Race Discrimination Claims under § 1981
What is racial discrimination?
Discrimination is the intentional refusal of or interference with an individual’s civil rights or civil liberties on the basis of the individual’s membership in a certain group or class of people. Racial discrimination takes place when a person is denied a civil right due to his or her skin color or appearance. Various federal and state laws prohibit discrimination based on a person’s race or color.
Federal law prohibits race discrimination in contracts
The Civil Rights Act of 1866, which was passed shortly after the end of the Civil War, was enacted in order to provide legal remedies to recently freed slaves.
Section 1981 of the Civil Rights Act of 1866 prohibits racial discrimination in making and enforcing contracts.

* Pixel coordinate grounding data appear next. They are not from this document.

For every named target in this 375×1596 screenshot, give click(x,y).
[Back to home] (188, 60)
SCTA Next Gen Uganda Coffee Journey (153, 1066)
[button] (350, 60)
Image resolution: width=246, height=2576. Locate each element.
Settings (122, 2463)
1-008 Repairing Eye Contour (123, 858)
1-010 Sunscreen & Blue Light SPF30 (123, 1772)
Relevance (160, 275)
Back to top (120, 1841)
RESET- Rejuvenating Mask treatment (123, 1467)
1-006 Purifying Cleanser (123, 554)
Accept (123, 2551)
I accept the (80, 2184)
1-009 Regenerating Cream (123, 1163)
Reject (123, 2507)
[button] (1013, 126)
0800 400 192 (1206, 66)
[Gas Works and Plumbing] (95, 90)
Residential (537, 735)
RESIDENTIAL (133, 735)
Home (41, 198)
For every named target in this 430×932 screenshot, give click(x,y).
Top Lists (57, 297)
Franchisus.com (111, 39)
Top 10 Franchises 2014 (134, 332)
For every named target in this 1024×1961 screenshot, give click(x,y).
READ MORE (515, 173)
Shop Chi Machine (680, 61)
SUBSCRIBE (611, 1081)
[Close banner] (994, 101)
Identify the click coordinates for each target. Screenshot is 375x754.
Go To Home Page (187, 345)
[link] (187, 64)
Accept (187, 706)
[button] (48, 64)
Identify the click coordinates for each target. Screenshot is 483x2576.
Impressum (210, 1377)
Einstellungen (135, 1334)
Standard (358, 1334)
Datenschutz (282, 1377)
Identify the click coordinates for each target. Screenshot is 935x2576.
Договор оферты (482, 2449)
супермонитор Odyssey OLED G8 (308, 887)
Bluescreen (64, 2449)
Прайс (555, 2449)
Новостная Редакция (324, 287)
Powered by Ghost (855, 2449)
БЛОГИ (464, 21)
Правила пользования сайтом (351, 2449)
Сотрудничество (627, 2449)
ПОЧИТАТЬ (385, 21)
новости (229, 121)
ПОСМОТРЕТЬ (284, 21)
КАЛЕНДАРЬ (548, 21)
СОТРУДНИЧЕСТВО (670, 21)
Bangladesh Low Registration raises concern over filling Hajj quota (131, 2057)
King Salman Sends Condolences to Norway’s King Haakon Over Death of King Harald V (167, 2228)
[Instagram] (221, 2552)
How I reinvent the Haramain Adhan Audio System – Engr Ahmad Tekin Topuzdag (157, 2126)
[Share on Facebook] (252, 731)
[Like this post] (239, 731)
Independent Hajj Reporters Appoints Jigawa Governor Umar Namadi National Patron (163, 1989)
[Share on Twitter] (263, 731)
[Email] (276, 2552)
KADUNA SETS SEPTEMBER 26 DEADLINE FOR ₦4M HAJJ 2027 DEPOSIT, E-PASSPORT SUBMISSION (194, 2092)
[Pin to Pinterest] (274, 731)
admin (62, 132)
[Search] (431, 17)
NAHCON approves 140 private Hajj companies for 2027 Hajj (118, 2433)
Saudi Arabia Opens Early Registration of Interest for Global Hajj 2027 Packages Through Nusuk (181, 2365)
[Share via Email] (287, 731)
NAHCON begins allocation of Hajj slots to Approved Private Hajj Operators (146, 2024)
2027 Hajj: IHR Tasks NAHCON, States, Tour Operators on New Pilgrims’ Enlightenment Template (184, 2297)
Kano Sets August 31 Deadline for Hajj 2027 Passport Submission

For example, a manufacturer of automobile parts cannot refuse to enter into a sales contract with a prospective purchaser who appears to be of Middle Eastern heritage. Section 1981 protects an individual from racial discrimination not only in making and enforcing contracts, but also in participating in lawsuits and in giving evidence. For example, § 1981 has been applied to enforce contracts of employment, including contractual relationships of at-will employment. In 1991, Congress passed the Civil Rights Act of 1991. In so doing, Congress amended § 1981 by adding § 1981(b) to cover claims of racially discriminatory termination.
Section 1981 does not apply to other forms of discrimination in making contracts. For instance, a person who believes that another person has refused to enforce a contract between the two upon learning of the first person’s religion cannot sue the other person under § 1981 for religious discrimination.
How does a person file a § 1981 claim?
An aggrieved party to a contract or a would-be contract that wishes to file a lawsuit under § 1981 is called the plaintiff. The other party is called the defendant. In order to have a valid claim under § 1981, a plaintiff usually must show that he or she belongs to a racial minority and that the defendant intentionally discriminated against the plaintiff due to the plaintiff’s race or color. Additionally, the plaintiff is required to prove that the purported discrimination involved one or more of the activities protected by § 1981. Specifically, the plaintiff must prove the making or enforcing of a contract, participation in a lawsuit, or the giving of evidence.
Some courts have not, however, required that the plaintiff actually be a member of a racial minority. The United States Supreme Court has ruled that § 1981 includes all persons, including white and nonwhite persons. Some courts have held that a white plaintiff could sue for “reverse” or “direct” discrimination under § 1981.
How long does a person have to file a § 1981 lawsuit?
The amount of time that a plaintiff or claimant has to bring a lawsuit is called the “statute of limitations.” The United States Supreme Court has ruled that lawsuits in which a plaintiff alleges a claim of racially discriminatory termination, pursuant to § 1981(b), must be filed within the federal four-year statute of limitations, rather than a shorter statute of limitations set forth in a state law.